Chili : Marée saumon

La forte mortalité qui touche animaux marins, mollusques et poissons sur les côtes de l’archipel de Chiloé (1 000 kilomètres au sud de Santiago) depuis plusieurs semaines, serait due à la prolifération de micro-algues – la marée rouge – sous l’effet du réchauffement des eaux du Pacifique.

Mais El Niño a bon dos  : selon des chercheurs de la région, il n’existe aucune preuve que cette marée rouge soit la cause de la mortalité des mollusques dans la zone. En effet, ce phénomène a lieu environ tous les 5 ans et, si diverses espèces d’algues se multiplient, leur toxicité est contrôlée et étudiée.

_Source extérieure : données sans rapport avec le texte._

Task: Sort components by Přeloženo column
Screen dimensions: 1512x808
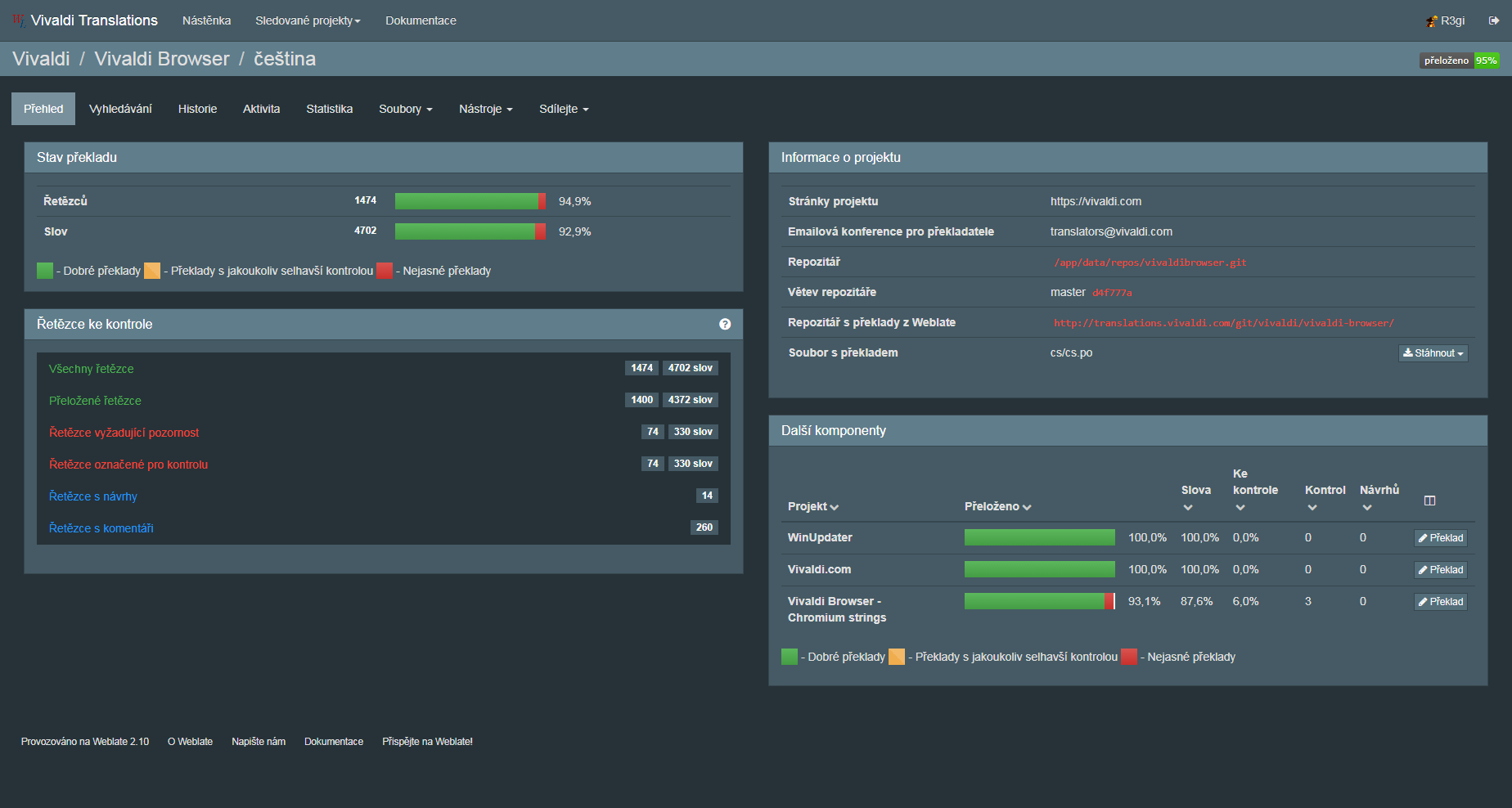Action: (x=997, y=507)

Quoi qu’il en soit, depuis fin avril, l’interdiction de la consommation de poissons et de fruits de mer a jeté au chômage forcé environ 500 familles qui vivent de la pêche et du ramassage des algues comestibles. « Ils veulent nous faire croire que toute cette catastrophe est un phénomène naturel : la marée rouge », tempête le chercheur Luis Bahamonde. Et la responsabilité des industriels de la pisciculture qui ont déversé au large des côtes des milliers de tonnes de saumons infectés est largement sous-estimée.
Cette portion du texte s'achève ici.